Three weeks later she called to say, “I am living in my car and I want to come home. You will bury me if you don’t let me come home.” She started berating me and I went prostrate on my kitchen floor and just begged God . This was my business and I could not help her. Clearly the Holy Spirit said to me, “Katie, get out of the way!” I would have to let her take the consequences of her choices. That was the beginning of five years.
Kristen: How did you go about your life, knowing she was in such danger?
Katie: “Worry is atheism” is my mantra. I taught myself how not to worry. Emotional pain is in the past, and fear or worry is in the future. So, I realized I was causing a lot of my own suffering by focusing on past pain and worrying about the future. Awareness of that dynamic led to acceptance that I couldn’t change things. The only action open to me was to come to the present in gratitude.
God gave me this life to live, not Joanna’s to live. Every morning I would place Joanna in God’s hands, and every night I thanked Him she was still alive. In between, I just tried not to use prayer like a worry bone.
Kristen: Do you know details of her time on the streets?
Katie: Yes, but only some. Joanna married a 55 year old ex-convict meth dealer and kept showing up at our house. We actually moved to a new house and didn’t tell her. It was really crazy. When we watched the nightly news, if a woman was murdered or if a woman killed someone, we would wait to hear if it was her. That was pain in the present. I asked Christ to help me carry the cross, and I would find God with skin— a priest— we’d talk and pray and get that cross balanced on my back again.
The hardest day of my life was four years into her being gone, when police called the house and asked if Jack was Joanna’s father. She had been beaten up by this husband, and tested positive for meth, cocaine and ecstasy. The police asked, “Can we call you if she dies?” I wanted to go but nothing had changed. It was all I could do not to go. (crying)

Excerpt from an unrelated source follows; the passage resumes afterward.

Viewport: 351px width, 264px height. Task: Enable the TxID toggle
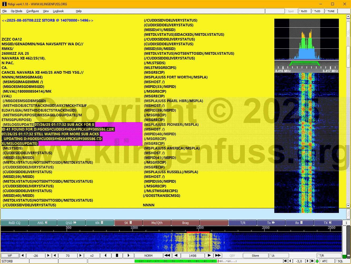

A year later, she called and told me she was pregnant. I said you can call Birth-Choice. She went into their shelter home and went cold turkey off of all the drugs, including tobacco. She had given away everything we taught her. She kept only one value— the value of human life. God is so awesome.
Kristen: So, she came clean for the baby!?
Katie: It was very courageous of her. My heart was hard for two years. My friends in that home helped her have that baby. When the baby was two, she went out on her own and got a job. Not too long after that, we welcomed her back home.
Kristen: How is she today?
Katie: I recently asked Joanna what we could have done differently. Her answer really shocked me, “I did drugs because they were fun. I would do them again in a heartbeat, but I stopped because they ruined my health.” Well, that is the truth. She has hepatitis C, her teeth are rotting, she did ruin her health. But, she is nine years sober! Now, she’s not in church, and has three different kids with three different fathers, but you know, she is a fairly good mother and she’s sober. That makes me proud!